* What the task asks *
Render the lines from the one containing "Viewport: 1560px width, 784px" to the one containing "coord(1032,837)" as a two-column CSV with the columns text and answer. Give one row per answer, putting the text that leads to it and the answer each in a single quoted field, with line breaks replaced by spaces.

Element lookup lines

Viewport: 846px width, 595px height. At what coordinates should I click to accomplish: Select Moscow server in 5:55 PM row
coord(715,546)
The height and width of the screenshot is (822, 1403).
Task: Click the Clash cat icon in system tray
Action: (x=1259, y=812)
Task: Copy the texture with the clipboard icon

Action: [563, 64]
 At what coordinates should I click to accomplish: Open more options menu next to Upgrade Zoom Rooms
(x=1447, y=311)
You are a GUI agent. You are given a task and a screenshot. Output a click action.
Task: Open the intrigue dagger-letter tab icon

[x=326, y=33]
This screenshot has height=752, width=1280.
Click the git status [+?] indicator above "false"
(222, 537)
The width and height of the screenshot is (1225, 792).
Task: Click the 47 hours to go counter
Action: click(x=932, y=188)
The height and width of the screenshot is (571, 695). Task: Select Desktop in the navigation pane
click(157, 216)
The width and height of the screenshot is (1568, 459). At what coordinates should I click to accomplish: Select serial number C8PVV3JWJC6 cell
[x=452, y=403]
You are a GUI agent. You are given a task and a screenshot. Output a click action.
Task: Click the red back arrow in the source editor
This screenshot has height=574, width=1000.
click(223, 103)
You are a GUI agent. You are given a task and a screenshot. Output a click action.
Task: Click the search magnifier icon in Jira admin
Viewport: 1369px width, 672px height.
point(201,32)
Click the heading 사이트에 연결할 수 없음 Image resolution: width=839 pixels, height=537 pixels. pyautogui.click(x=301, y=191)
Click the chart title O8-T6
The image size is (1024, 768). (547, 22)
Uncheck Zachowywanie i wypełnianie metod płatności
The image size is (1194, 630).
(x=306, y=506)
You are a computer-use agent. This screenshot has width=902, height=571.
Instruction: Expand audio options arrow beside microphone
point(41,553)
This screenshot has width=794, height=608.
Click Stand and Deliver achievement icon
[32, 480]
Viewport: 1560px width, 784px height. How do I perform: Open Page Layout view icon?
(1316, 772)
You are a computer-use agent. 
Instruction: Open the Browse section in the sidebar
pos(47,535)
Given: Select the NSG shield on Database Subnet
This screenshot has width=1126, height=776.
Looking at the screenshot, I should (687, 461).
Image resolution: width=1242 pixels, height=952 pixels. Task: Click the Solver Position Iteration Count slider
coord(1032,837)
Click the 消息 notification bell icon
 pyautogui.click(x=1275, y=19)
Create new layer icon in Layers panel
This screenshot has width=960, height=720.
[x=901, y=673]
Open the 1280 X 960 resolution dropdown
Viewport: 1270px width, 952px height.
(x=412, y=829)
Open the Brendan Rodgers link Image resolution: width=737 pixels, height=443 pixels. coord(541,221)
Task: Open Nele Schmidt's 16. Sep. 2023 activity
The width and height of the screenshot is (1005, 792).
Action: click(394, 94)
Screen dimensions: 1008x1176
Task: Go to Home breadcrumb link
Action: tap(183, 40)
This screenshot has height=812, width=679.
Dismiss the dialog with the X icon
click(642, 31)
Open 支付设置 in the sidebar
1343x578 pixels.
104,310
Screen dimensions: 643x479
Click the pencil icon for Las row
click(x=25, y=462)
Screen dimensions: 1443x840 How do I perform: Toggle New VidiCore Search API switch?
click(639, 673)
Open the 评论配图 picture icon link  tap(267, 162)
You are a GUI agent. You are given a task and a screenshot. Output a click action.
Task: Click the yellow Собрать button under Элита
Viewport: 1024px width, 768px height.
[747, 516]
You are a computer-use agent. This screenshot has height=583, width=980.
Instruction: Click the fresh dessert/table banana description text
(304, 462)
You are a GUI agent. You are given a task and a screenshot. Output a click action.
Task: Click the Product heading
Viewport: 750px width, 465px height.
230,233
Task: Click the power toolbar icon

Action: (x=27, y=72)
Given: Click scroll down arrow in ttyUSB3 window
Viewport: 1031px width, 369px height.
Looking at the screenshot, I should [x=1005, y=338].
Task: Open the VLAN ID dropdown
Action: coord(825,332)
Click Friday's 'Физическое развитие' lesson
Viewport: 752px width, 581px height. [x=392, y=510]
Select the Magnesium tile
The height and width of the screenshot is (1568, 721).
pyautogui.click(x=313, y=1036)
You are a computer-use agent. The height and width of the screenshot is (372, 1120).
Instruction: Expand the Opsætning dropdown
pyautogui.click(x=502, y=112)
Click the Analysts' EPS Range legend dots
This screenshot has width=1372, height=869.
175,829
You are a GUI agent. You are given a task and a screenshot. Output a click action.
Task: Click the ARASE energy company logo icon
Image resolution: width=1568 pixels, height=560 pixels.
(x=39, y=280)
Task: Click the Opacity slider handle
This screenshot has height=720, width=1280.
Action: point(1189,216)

* Task response *
text,answer
"Viewport: 1560px width, 784px height. How do I perform: Open Page Layout view icon?","(1316, 772)"
"You are a computer-use agent. Instruction: Open the Browse section in the sidebar","pos(47,535)"
"Given: Select the NSG shield on Database Subnet This screenshot has width=1126, height=776.","Looking at the screenshot, I should (687, 461)."
"Image resolution: width=1242 pixels, height=952 pixels. Task: Click the Solver Position Iteration Count slider","coord(1032,837)"